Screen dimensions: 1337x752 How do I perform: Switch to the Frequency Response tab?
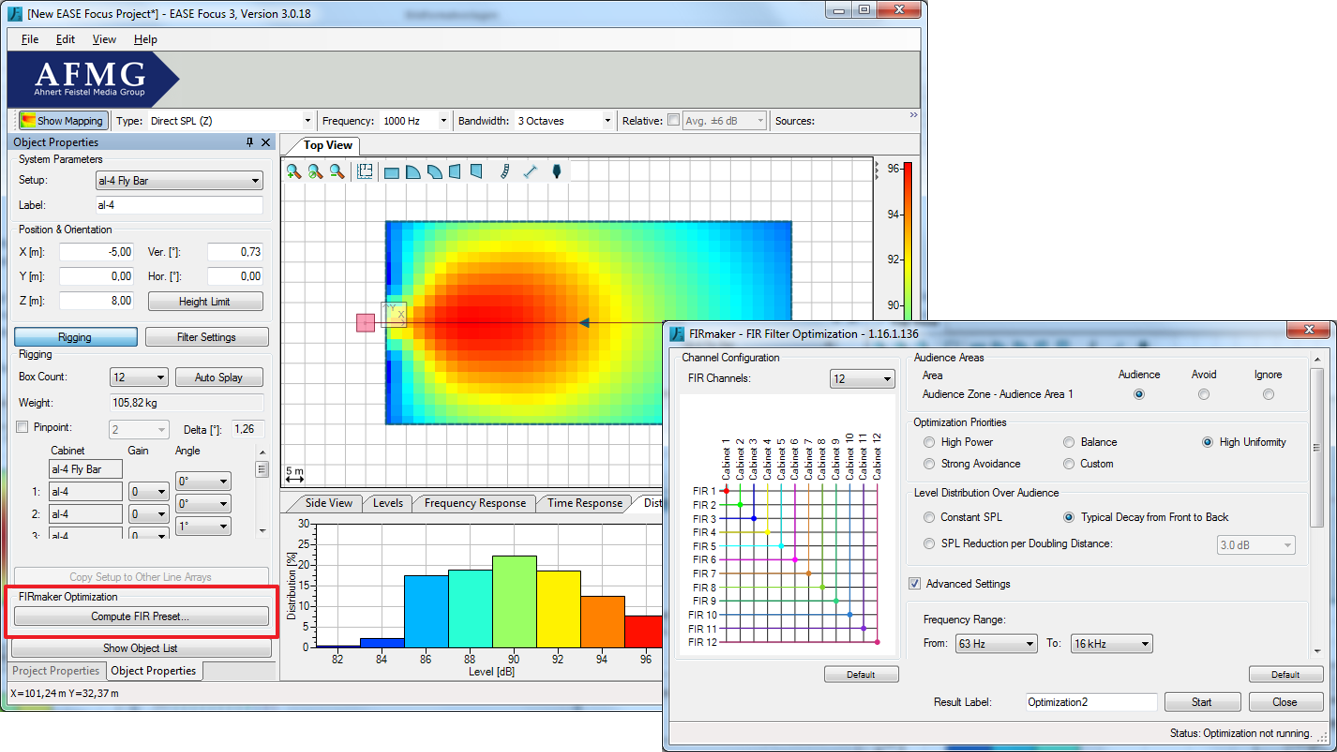474,503
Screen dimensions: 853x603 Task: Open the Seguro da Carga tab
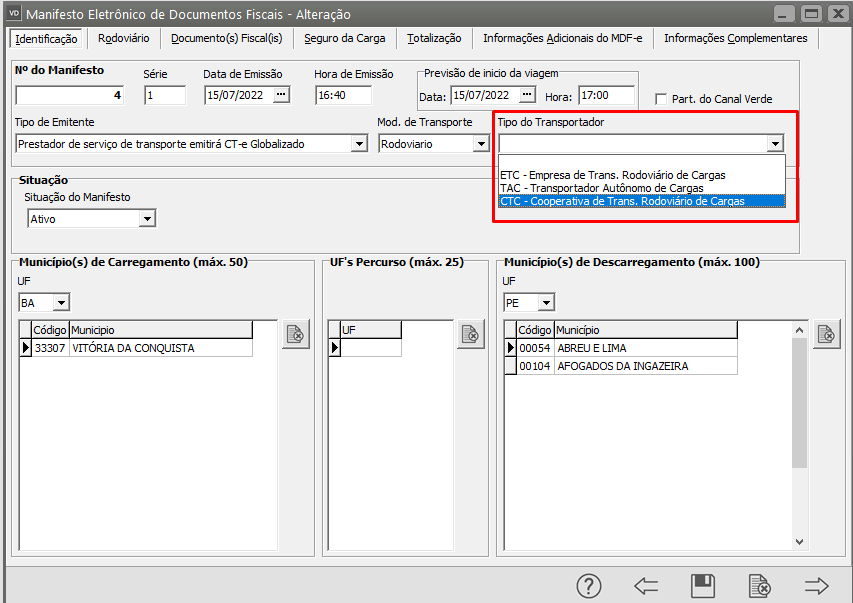[x=345, y=38]
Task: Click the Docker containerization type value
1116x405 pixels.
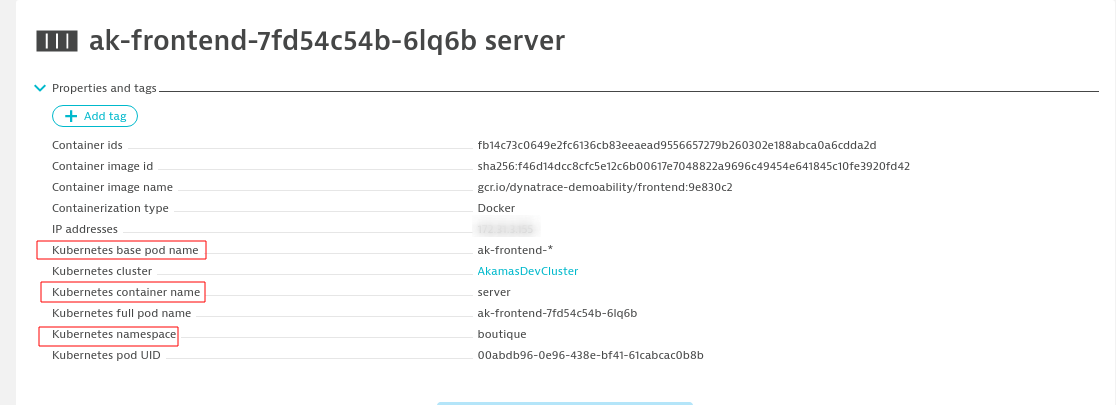Action: (x=496, y=208)
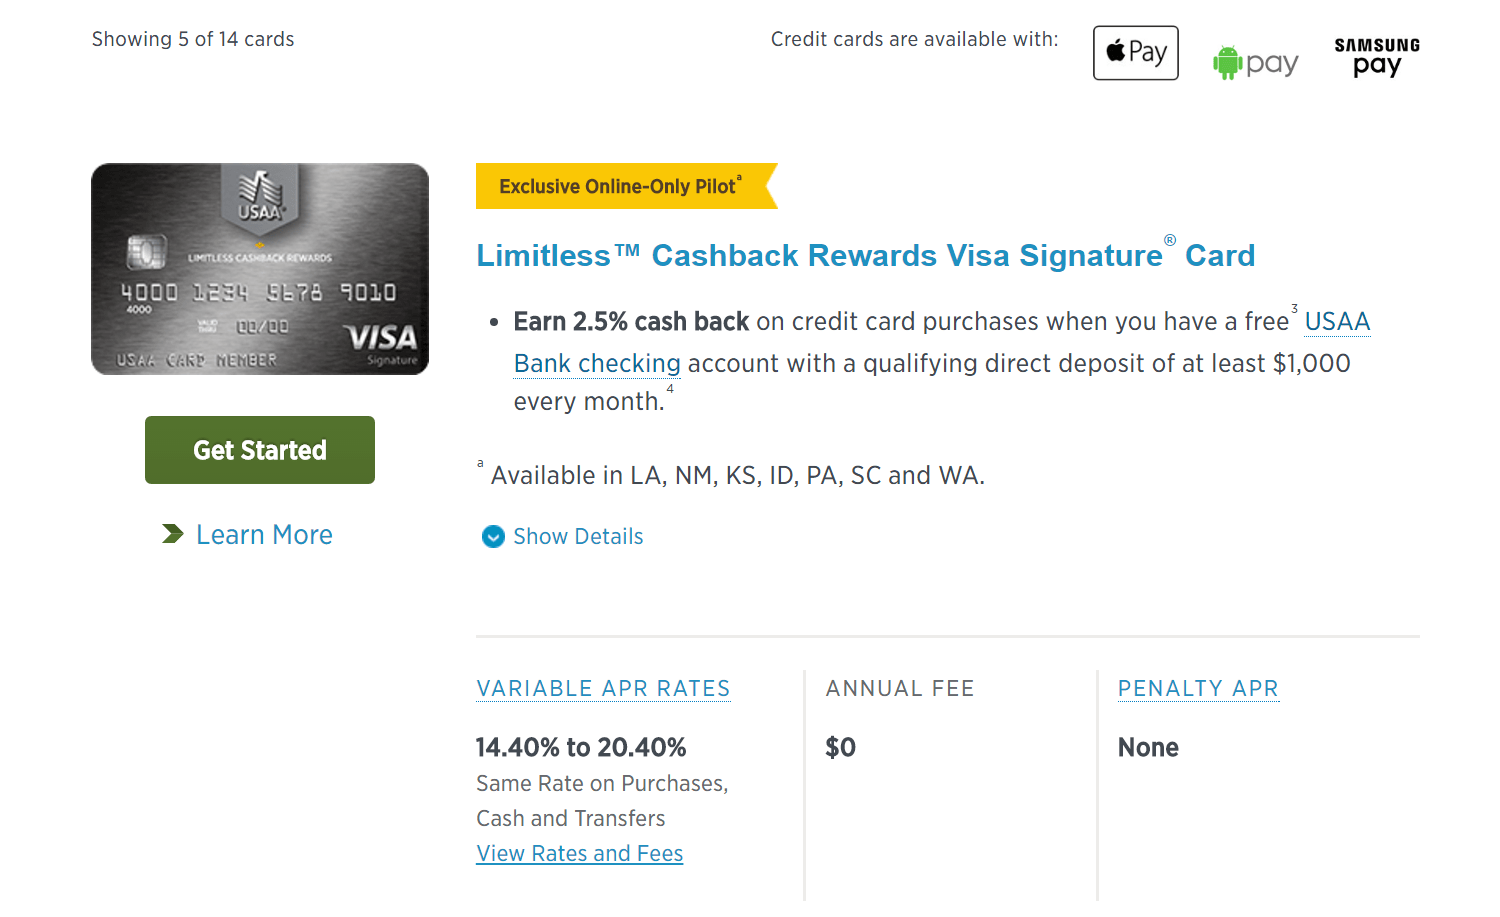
========================
**Problem details**
All lines of the material above should be returned unchanged, but no pictures should be included.

**Reply to the task**
Screen dimensions: 1337x752 How do I perform: Switch to the Frequency Response tab?
474,503
Screen dimensions: 853x603 Task: Open the Seguro da Carga tab
[x=345, y=38]
Task: Click the Docker containerization type value
1116x405 pixels.
Action: (x=496, y=208)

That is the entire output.